Saturday, April 27, 2019

"All Bob's Children"

Most career marines talk about opening up a bar when they retire from the Corps, but Bob knew that most of these guys wound up sitting in bars owned by somebody else for the rest of their lives until the cirrhosis retired them for good.

Bob was different. After twenty years in the Corps and serving everywhere from Veracruz to Belleau Wood and from Port au Prince to Shanghai, he retired at the age of thirty-eight and actually opened up a bar.

The year was 1930, the Depression had hit the real estate market hard, and so for a thousand bucks cash on the barrelhead Bob was able to pick up a speakeasy right off the corner of Bleecker and the Bowery, and the previous owner threw in the four-story building it sat in to boot. Bob got to work with hammer and nails and paint, and after two months he opened the joint up for business, with his specialty being a strong dark bock beer he brewed himself in the basement. 

At first the place didn’t have a name. It was just another speak with no sign out front, and people called it “the marine’s bar”, or “that new speak off Bleecker”, but after people got to know Bob they started calling it “Bob’s Bar”. When Prohibition was repealed and Bob finally opened up legally, there seemed no question but to call the place Bob’s Bowery Bar. For years there was still no sign, but then finally around 1950 Bob broke down and had a neon sign put in the front window:


Bob’s was never a typical Bowery dive, because Bob was not a typical man. Sure, most of his clientèle were Bowery bums and layabouts, but you would also find poets and novelists, lots of hack pulp magazine writers, actors, musicians, academics, and people of professions unknown. Bob turned away no one who had the price of a glass of his famous basement-brewed bock. Negroes and Chinamen, Jews and Catholics, communists and right-wing zealots, Bob let anyone in, as long as they were eighteen years old and behaved themselves.
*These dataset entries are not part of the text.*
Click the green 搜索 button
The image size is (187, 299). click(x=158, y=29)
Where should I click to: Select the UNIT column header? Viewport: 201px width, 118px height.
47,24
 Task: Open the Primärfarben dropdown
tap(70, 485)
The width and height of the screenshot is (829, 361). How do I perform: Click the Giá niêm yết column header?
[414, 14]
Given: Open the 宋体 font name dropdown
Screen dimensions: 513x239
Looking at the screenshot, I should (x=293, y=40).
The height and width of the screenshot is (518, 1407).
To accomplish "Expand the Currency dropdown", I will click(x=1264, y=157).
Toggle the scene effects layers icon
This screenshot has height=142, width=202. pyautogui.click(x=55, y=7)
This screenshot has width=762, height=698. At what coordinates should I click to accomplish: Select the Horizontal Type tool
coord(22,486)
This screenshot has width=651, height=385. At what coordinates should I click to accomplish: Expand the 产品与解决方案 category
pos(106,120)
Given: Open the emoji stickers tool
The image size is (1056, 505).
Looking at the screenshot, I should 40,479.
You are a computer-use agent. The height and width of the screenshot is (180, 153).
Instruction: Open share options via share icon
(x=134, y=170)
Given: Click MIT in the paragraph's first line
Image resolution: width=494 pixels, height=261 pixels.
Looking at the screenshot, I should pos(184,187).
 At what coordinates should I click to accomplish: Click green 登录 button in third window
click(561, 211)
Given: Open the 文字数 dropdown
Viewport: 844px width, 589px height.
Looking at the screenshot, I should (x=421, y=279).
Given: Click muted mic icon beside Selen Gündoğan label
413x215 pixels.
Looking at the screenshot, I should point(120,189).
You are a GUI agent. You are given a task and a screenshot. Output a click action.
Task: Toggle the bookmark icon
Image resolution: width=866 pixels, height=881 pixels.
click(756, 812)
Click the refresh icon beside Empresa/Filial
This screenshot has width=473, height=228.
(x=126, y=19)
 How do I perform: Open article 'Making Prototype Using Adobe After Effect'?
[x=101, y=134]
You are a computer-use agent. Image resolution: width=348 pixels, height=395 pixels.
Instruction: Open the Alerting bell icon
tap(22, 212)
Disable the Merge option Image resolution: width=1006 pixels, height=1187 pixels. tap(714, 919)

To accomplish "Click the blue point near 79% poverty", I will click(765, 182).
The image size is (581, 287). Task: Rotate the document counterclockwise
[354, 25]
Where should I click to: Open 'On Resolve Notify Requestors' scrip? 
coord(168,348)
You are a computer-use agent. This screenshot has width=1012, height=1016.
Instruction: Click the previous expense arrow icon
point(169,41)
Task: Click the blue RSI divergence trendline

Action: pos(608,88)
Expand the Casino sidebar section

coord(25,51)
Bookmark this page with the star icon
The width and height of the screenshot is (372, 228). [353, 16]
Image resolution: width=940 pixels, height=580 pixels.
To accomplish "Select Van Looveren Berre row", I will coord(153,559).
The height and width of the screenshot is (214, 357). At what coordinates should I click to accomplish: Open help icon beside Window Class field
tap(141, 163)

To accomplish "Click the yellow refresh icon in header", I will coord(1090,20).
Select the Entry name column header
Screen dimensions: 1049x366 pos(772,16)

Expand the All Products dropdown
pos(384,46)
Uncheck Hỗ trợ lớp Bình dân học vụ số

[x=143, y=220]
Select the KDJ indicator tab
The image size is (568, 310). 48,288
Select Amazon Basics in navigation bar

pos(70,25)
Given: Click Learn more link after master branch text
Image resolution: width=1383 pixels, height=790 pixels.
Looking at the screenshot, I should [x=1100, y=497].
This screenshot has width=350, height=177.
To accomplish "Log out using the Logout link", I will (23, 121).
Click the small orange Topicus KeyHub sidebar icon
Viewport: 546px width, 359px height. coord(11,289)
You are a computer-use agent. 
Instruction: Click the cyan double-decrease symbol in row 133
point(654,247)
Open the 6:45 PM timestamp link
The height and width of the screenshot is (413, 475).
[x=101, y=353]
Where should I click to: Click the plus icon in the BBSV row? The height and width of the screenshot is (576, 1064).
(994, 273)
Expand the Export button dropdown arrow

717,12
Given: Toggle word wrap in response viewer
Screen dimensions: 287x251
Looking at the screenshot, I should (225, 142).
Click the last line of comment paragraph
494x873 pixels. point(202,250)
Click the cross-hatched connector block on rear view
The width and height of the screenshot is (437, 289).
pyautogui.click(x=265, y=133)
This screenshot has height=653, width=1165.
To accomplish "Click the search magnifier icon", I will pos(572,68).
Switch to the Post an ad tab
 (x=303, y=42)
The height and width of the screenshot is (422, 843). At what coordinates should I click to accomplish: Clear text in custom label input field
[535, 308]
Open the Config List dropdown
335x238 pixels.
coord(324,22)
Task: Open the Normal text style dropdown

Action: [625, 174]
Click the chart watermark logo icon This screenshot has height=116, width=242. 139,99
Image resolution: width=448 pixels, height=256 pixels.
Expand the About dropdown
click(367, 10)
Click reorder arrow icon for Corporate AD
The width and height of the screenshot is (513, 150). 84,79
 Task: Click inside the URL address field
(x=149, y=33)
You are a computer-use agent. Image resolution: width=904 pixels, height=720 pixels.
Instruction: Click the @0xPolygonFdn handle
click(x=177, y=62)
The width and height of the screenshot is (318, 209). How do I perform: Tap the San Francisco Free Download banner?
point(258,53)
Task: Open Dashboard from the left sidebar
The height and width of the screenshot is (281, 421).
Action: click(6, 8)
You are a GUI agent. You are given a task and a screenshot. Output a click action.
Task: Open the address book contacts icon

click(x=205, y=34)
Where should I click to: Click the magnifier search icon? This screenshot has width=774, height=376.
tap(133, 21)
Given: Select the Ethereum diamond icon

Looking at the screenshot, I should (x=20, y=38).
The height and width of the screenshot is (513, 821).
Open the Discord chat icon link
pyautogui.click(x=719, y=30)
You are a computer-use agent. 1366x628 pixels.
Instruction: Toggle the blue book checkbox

Get out of line though, and Bob would rap his Marine Corps ring on the bar once. He never had to rap it more than once, because you either behaved or you were sitting on your ass on the sidewalk outside.

Bob’s physical strength was the stuff of legends, and nobody really knew how he stayed in such great shape, but all anyone did know was that he carried one of those fifty-gallon kegs of bock up from the basement on his shoulder and set it down behind the bar as gently as if it were a barrel made of thin air containing nothing but air. Maybe carrying those kegs up from the basement was how he stayed in shape, that and arm-wrestling, because Bob had a standing offer to buy a drink for any man who could beat him at arm-wrestling, right or left arm, it didn’t matter to Bob, and he had never lost once. Come to think of it, maybe another way Bob stayed in shape was throwing people out of the joint. It was nothing for Bob to knock out a two-hundred-and-fifty pound stevedore with one punch, then haul the bruiser up over one shoulder and carry him out and through the door where he would unceremoniously dump the poor lug on the sidewalk.

Bob was a bachelor, and a confirmed one.

“What would I do with a wife?” he asked. “What would a wife do with me?”

Nobody could answer those questions.

“But what about children?” said the Gerry “the Brain” Goldsmith one afternoon, even though the Brain had never had any children himself, and in fact was still a virgin at the age of forty-eight.

“What about children?” said Bob.

“Wouldn’t you like to have some?” said the Brain. “Some children to carry on the great Bob legacy?”

Bob stared at the Brain, and took out a Parodi. He lighted it up, and then and only then he spoke.

“Y’know, Brain, for a guy they call the Brain, you say some pretty asinine things sometimes.”

Everybody laughed, including the Brain, and Bob looked at them all.

The Brain, old mush-mouth Joe, Fat Angie the retired whore, George the Gimp, the old guy they called Wine, Tom the Bomb.

Over there at the four-top by the door were some of the poets: Scaramanga the leftist poet, Lucius the Harlem poet, Seamas the Irish poet, Hector the doomed young romantic poet.

At the round-top sat some of the show-biz regulars, killing the time before their evening shows: the actress Hyacinth Wilde, the actor Angus Strongbow, the playwright and director Artemis Boldwater, that up-and-coming canary Shirley de La Salle and the Hotel St Crispian’s bandleader Tony Winston…

Sitting by himself and quietly scribbling in a schoolboy copy book was goofy Pete Willingham, who had been surprisingly well-behaved after his last stay at Bellevue. Maybe that lady shrink Dr. Weinberg had done him some good after all, or maybe it was the fact that Pete had become a devout convert to Trotskyism as well as to Roman Catholicism. Who knew?

Janet the waitress chatted with some other regulars seated by the door with a pitcher of bock. The four rumdums at the table were happy just to look at her, and who wouldn’t be?

“Who needs children?” said Bob, as if to no one and everyone.

For some reason the crowd at the bar stopped laughing and talking, and they all looked at Bob.

Everyone here, all of them, these were all Bob’s children.

All Bob’s Children, by Horace P. Sternwall, a Demotic Books “paperback original”, 1954; out of print.